Sinclair Lewis (February 7, 1885January 10, 1951) was an American novelist, short-story writer, and playwright. In 1930 he became the first American to be awarded the Nobel Prize in Literature, "for his vigorous and graphic art of description and his ability to create, with wit and humour, new types of characters". His works are known for their insightful and critical views of American society and capitalist values, as well as their strong characterizations of modern working women.

Contents

Biography

Boyhood and Education

Born as Harry Sinclair Lewis in the village of Sauk Centre, Minnesota, he began reading books at a young age and kept a diary. He had two siblings, Fred (born 1875) and Claude (born 1878). His father, Edwin J. Lewis, was a physician and, at home, a stern disciplinarian who had difficulty relating to his sensitive, unathletic third son.
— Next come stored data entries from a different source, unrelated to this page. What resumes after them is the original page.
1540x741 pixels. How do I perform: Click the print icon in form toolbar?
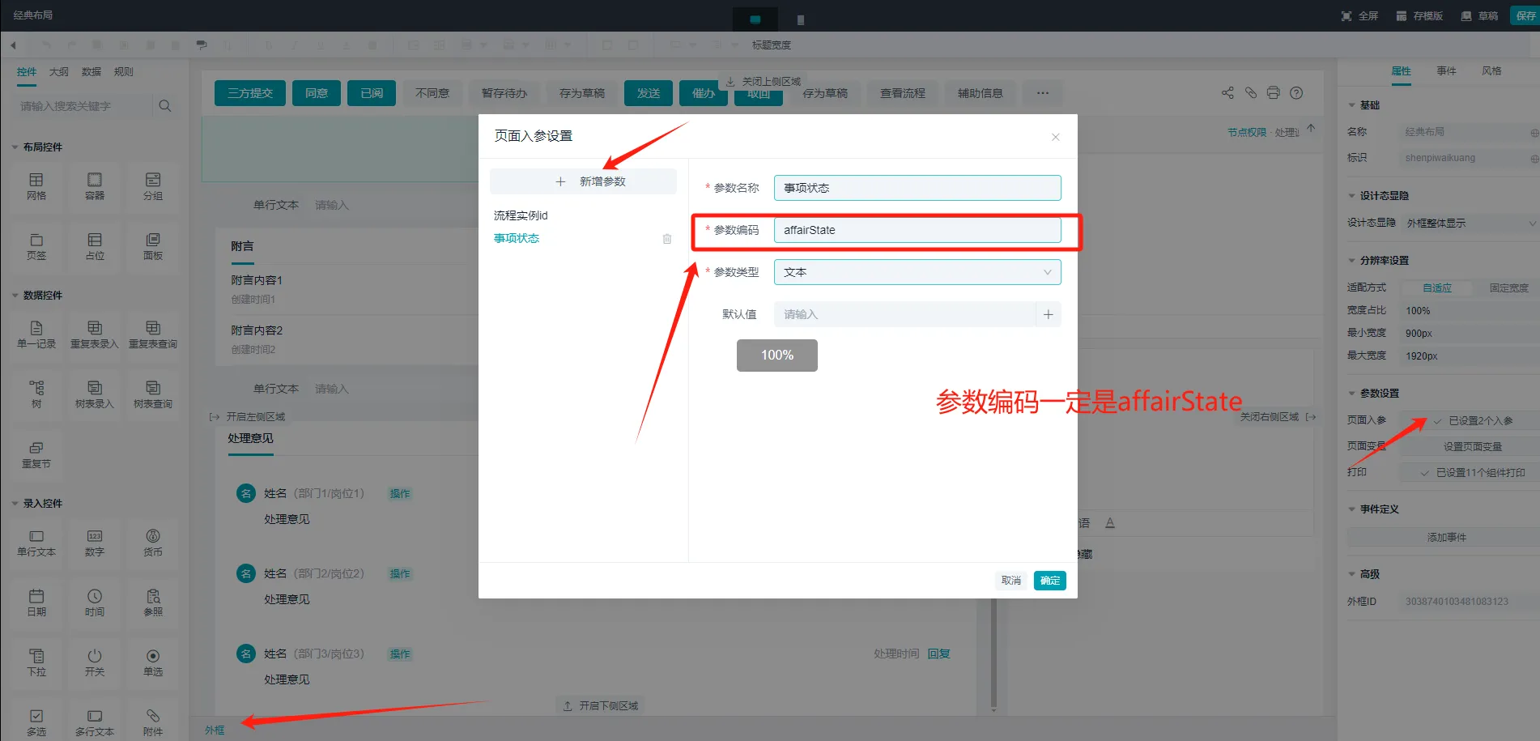1273,93
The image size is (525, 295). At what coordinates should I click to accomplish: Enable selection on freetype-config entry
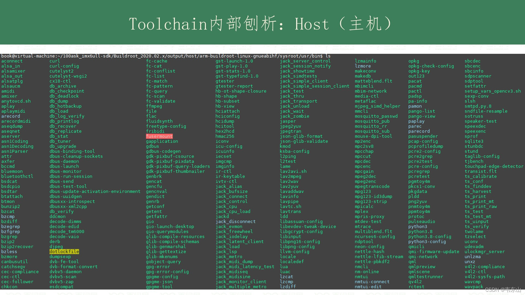(162, 126)
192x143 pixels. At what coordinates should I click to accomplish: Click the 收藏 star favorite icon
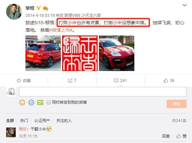[19, 80]

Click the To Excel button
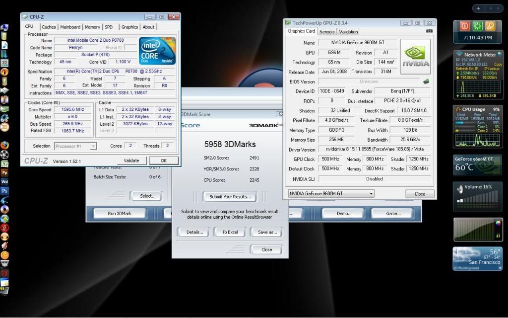coord(230,232)
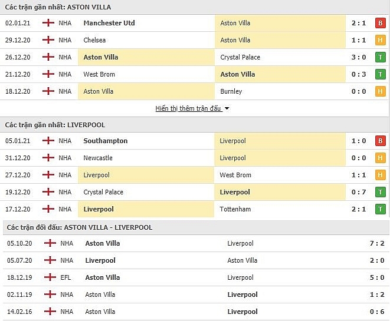
Task: Select the Manchester Utd team name
Action: point(109,23)
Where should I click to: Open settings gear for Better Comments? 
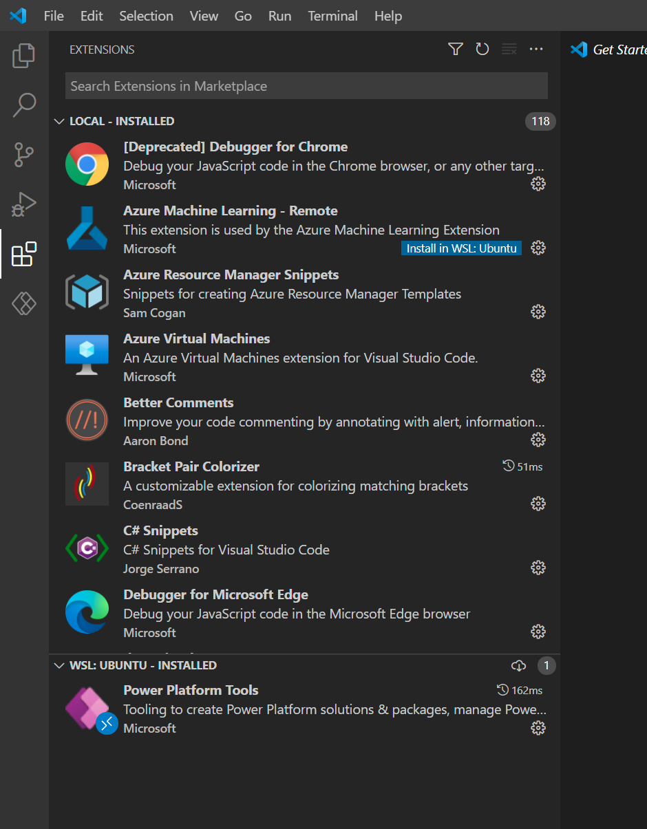tap(538, 440)
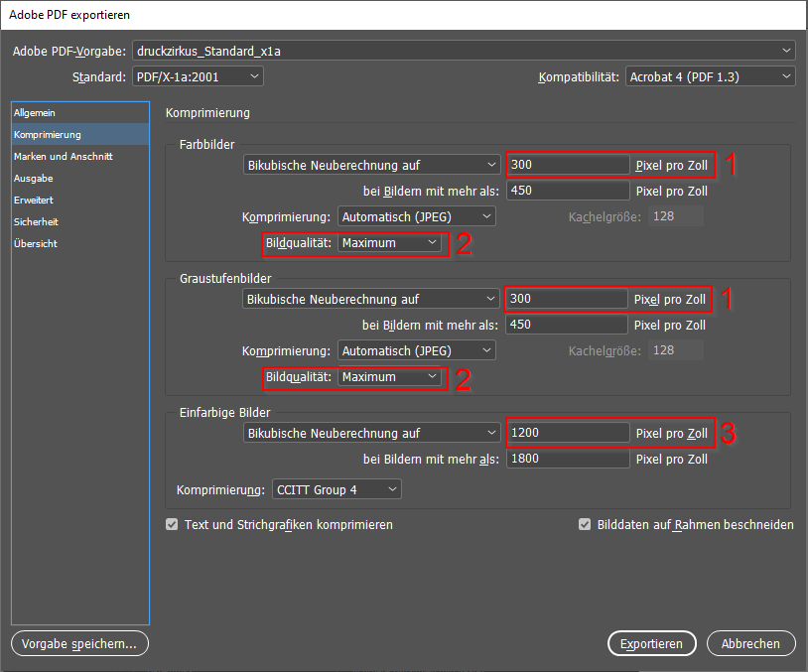Viewport: 808px width, 672px height.
Task: Open Farbbilder Bildqualität Maximum dropdown
Action: tap(390, 243)
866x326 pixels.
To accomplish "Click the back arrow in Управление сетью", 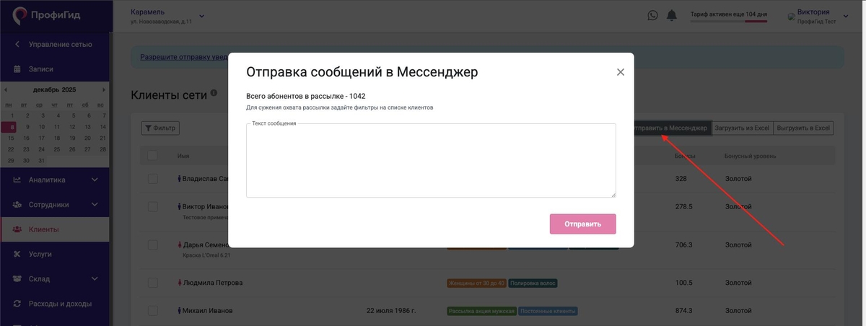I will pyautogui.click(x=17, y=45).
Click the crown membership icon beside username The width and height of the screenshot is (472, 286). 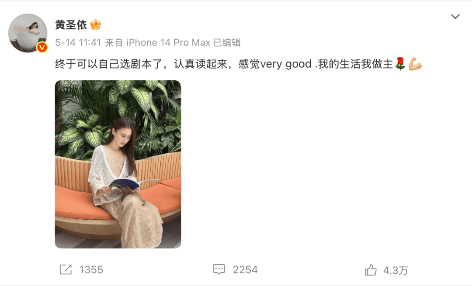pos(95,24)
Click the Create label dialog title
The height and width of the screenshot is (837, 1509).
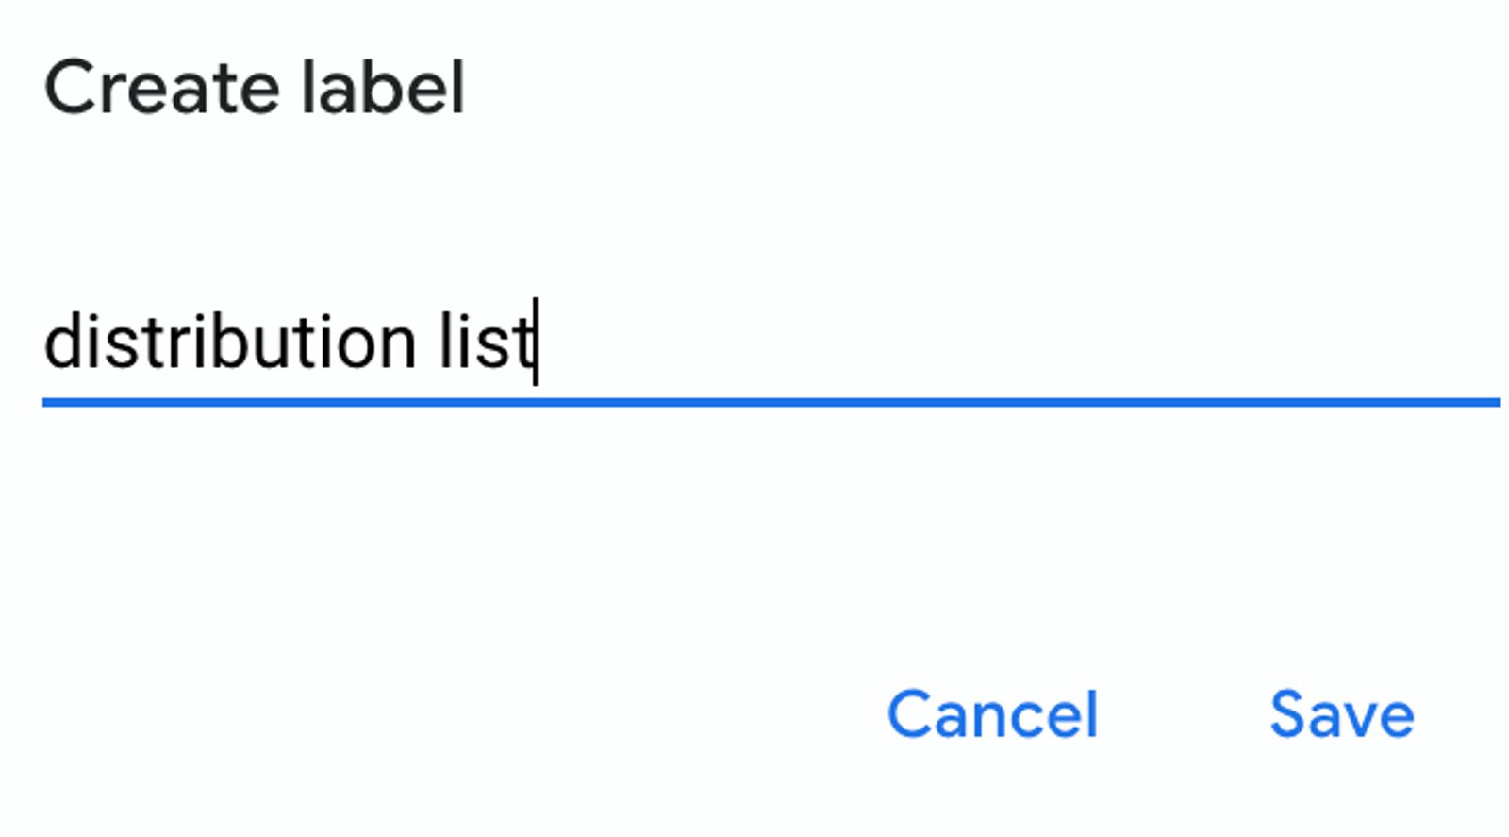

Lewis' mother, Emma Kermott Lewis, died in 1891. The following year, Edwin Lewis married Isabel Warner, whose company young Lewis apparently enjoyed. Throughout his lonely boyhood, the ungainly Lewis -- tall, extremely thin, stricken with acne, and somewhat popeyed -- had trouble gaining friends and pined after various local girls. At the age of 13, he unsuccessfully ran away from home, wanting to become a drummer boy in the Spanish-American War.[1] In fall 1902, Lewis left home for a year at Oberlin Academy (the then-preparatory department of Oberlin College) to help himself qualify for acceptance by Yale University. While at Oberlin, he developed a religious enthusiasm that waxed and waned for much of his remaining teenage years. He entered Yale in 1903 but did not receive his bachelor's degree until 1908, having taken time off to work at Helicon Hall, Upton Sinclair's cooperative-living colony near Englewood, New Jersey, and to travel to Panama. Lewis's unprepossessing looks, "fresh" country manners, and seemingly self-important loquacity did not make it any easier for him to win and keep friends at Oberlin or Yale than in Sauk Centre. Some of his crueler Yale classmates joked "that he was the only man in New Haven who could fart out of his face". Nevertheless, he did manage to initiate a few relatively long-lived friendships among students and professors, some of whom recognized his promise as a writer.[2]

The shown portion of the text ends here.